● **DESCRIPTION OF THE TASK**
The answer must be every line below that holds the word "number".

● **DATA SHOWN**
......

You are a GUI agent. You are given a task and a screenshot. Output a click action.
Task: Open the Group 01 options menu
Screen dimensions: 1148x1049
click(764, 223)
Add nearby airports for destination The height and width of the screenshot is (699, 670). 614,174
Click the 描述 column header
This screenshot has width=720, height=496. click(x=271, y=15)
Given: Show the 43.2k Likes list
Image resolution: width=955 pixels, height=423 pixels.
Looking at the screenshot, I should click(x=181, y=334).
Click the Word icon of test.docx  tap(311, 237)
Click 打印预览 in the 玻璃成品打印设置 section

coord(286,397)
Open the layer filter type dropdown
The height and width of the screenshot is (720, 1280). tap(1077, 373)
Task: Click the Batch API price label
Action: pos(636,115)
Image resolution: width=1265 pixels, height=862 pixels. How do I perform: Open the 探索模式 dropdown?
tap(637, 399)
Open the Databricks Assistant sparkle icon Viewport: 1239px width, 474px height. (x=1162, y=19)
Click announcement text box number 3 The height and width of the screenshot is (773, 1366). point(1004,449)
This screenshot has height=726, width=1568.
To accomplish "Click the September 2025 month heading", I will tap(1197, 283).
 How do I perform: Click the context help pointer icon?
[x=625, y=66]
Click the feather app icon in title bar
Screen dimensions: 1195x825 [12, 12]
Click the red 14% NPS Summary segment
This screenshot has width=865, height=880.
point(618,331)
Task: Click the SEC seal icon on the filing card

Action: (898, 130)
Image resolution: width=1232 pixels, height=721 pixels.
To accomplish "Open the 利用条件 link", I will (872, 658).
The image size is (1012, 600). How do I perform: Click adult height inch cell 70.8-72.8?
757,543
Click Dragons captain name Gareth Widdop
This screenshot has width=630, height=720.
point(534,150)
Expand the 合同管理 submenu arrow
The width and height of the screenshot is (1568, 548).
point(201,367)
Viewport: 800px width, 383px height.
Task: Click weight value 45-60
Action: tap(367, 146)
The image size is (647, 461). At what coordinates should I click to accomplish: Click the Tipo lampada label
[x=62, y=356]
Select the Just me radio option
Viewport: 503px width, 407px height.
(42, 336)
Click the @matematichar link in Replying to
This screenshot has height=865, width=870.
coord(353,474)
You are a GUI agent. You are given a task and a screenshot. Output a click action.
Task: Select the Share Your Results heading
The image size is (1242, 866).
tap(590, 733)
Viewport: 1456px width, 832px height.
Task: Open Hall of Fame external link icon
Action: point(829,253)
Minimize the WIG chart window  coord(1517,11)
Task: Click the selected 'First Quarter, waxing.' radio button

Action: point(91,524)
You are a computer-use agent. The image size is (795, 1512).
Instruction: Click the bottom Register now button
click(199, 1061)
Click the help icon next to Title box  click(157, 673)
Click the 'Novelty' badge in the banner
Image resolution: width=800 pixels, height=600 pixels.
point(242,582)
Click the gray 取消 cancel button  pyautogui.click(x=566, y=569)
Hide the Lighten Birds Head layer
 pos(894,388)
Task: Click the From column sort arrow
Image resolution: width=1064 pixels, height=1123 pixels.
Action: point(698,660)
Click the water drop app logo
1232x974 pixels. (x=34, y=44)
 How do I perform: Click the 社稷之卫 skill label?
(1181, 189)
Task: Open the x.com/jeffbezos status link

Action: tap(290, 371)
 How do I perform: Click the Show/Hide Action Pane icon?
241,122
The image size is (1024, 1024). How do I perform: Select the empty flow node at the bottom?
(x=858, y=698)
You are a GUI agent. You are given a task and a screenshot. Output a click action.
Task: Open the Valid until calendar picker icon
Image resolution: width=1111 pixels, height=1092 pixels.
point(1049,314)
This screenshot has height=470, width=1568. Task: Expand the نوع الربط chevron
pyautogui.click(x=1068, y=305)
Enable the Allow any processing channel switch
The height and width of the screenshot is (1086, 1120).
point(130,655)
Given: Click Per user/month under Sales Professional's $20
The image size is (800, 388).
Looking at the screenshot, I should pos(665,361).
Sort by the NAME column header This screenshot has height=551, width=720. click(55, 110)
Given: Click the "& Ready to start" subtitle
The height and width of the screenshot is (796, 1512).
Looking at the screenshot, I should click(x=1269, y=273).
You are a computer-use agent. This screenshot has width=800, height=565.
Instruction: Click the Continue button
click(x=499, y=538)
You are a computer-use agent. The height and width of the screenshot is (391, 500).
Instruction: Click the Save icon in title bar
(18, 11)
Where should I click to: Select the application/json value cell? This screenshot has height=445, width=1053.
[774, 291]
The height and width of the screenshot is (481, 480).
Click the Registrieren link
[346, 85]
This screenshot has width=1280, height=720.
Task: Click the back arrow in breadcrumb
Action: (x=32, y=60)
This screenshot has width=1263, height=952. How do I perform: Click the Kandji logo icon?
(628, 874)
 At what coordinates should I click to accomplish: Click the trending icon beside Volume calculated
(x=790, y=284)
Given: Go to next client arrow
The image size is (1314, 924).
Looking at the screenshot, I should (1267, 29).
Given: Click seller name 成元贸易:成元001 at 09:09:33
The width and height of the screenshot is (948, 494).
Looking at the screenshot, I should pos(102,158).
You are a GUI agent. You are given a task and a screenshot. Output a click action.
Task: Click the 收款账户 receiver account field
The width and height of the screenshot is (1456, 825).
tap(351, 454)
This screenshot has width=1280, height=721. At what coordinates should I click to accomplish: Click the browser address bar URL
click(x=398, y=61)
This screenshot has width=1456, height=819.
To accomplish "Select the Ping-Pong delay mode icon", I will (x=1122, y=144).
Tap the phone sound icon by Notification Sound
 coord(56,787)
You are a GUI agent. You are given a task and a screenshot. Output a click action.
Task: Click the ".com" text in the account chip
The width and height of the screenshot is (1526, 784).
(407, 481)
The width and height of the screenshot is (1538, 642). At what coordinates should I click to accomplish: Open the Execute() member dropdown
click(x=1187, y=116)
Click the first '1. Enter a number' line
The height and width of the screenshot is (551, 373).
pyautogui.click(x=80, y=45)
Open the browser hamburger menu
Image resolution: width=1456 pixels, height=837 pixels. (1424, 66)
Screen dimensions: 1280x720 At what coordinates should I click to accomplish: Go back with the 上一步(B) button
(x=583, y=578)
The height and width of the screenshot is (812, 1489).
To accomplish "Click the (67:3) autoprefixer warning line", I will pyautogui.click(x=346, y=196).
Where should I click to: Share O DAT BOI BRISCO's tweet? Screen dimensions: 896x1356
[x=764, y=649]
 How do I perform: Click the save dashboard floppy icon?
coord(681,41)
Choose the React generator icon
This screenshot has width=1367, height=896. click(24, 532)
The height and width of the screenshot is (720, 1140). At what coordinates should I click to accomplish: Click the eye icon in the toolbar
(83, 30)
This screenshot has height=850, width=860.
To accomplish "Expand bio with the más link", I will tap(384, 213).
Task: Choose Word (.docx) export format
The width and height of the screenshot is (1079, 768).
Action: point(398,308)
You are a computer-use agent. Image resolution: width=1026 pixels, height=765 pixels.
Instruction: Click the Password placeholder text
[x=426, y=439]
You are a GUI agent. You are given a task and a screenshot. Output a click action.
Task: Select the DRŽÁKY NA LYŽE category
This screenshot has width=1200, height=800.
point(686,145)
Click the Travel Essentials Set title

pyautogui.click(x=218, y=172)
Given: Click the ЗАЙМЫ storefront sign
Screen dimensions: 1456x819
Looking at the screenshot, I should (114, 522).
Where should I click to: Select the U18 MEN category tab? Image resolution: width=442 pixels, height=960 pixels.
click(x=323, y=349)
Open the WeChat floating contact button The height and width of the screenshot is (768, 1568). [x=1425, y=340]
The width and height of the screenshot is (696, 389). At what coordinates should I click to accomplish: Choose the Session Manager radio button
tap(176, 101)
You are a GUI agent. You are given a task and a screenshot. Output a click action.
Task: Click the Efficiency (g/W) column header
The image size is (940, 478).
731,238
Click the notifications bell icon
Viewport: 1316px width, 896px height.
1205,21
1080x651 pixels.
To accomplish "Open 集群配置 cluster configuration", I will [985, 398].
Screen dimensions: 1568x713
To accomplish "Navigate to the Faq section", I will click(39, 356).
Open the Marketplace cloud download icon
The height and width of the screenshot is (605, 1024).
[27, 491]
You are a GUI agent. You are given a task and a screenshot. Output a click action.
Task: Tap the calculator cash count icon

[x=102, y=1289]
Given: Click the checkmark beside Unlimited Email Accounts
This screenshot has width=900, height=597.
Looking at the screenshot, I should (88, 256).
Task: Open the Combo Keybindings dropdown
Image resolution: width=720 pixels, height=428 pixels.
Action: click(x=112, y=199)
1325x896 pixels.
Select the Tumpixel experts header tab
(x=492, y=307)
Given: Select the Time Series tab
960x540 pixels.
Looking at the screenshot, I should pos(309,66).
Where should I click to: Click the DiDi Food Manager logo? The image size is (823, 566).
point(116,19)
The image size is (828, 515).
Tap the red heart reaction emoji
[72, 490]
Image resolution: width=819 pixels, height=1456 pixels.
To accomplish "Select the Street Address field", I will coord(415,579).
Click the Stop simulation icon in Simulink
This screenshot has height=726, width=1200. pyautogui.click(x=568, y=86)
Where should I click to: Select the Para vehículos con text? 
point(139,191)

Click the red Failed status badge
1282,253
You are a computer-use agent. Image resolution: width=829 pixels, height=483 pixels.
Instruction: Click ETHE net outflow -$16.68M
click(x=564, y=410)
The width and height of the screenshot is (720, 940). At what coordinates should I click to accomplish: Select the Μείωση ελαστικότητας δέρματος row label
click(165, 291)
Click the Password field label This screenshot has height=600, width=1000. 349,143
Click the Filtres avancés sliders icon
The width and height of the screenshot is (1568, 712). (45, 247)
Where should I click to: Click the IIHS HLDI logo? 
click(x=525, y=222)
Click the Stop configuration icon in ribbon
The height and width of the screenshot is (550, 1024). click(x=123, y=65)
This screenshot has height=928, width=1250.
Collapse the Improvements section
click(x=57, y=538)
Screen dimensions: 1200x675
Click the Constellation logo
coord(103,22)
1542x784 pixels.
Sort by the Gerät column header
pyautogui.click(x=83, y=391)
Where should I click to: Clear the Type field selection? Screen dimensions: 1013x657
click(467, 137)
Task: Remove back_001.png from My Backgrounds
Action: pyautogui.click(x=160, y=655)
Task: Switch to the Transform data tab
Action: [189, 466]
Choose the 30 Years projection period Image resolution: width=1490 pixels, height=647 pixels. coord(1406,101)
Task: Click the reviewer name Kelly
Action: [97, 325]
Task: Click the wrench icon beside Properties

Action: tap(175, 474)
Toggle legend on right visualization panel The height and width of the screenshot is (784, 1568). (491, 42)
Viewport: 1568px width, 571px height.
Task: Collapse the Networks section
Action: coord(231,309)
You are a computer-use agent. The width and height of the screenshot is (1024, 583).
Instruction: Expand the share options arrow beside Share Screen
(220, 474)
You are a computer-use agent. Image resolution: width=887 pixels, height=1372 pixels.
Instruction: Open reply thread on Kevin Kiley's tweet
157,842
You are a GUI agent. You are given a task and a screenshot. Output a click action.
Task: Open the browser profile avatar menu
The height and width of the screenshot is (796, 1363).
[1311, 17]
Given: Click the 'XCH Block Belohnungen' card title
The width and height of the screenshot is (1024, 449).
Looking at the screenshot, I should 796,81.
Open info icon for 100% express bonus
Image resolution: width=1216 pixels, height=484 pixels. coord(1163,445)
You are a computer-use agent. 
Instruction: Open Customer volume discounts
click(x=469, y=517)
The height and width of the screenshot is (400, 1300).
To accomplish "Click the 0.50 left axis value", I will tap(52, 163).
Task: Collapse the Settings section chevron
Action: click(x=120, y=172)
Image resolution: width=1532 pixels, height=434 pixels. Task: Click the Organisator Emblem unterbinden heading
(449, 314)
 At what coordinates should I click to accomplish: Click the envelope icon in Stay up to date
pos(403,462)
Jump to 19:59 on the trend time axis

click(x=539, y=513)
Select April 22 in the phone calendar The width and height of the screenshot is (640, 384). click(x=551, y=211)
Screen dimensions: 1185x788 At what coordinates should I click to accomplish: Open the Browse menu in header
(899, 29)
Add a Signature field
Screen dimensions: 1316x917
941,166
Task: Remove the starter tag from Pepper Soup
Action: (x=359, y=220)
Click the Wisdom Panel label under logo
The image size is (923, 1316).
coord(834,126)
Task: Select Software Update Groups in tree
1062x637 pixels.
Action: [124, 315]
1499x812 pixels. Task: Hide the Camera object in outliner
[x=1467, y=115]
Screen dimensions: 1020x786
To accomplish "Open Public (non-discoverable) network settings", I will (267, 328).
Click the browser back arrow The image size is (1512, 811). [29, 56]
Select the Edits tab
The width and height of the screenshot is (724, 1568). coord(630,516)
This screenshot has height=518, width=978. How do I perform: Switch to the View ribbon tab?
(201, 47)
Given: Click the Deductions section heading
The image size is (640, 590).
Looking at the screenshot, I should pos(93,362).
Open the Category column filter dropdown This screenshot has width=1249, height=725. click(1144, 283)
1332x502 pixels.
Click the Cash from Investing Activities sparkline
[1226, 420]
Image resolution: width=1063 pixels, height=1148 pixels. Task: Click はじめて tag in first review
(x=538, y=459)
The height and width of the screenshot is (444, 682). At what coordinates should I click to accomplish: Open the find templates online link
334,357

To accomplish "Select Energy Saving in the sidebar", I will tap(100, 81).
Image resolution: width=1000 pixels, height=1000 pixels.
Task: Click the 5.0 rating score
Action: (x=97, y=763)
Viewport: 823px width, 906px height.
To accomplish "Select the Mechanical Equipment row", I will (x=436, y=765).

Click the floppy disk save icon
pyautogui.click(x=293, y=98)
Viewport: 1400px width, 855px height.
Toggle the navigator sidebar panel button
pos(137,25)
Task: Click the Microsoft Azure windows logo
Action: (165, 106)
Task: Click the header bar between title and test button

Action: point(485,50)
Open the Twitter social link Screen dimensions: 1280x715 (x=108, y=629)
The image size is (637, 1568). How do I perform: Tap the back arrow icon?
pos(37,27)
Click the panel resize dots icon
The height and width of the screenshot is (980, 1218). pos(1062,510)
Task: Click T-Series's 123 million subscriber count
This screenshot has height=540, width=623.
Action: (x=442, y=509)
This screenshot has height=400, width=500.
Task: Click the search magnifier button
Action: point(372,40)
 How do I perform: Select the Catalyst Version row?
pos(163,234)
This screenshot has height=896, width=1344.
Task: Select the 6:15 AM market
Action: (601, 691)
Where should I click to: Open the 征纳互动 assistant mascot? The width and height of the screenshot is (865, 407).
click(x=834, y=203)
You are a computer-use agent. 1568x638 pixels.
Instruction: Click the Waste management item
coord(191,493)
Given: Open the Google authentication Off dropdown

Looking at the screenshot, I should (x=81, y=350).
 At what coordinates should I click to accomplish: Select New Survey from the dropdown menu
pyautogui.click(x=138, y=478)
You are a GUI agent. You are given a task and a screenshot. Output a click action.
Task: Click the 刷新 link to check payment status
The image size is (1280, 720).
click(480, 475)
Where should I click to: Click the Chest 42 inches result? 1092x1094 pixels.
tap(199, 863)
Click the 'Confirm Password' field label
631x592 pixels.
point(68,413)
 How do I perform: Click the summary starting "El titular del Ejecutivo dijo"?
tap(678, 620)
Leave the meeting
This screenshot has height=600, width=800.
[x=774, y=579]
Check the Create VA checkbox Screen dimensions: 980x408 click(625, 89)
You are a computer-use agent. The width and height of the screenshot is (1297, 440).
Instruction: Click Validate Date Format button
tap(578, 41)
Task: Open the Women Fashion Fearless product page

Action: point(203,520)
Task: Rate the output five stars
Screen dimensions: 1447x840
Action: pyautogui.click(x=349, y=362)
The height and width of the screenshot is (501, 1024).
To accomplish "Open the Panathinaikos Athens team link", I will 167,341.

......

● **RESULT FOR THIS EXERCISE**
Click announcement text box number 3 The height and width of the screenshot is (773, 1366). point(1004,449)
Click the first '1. Enter a number' line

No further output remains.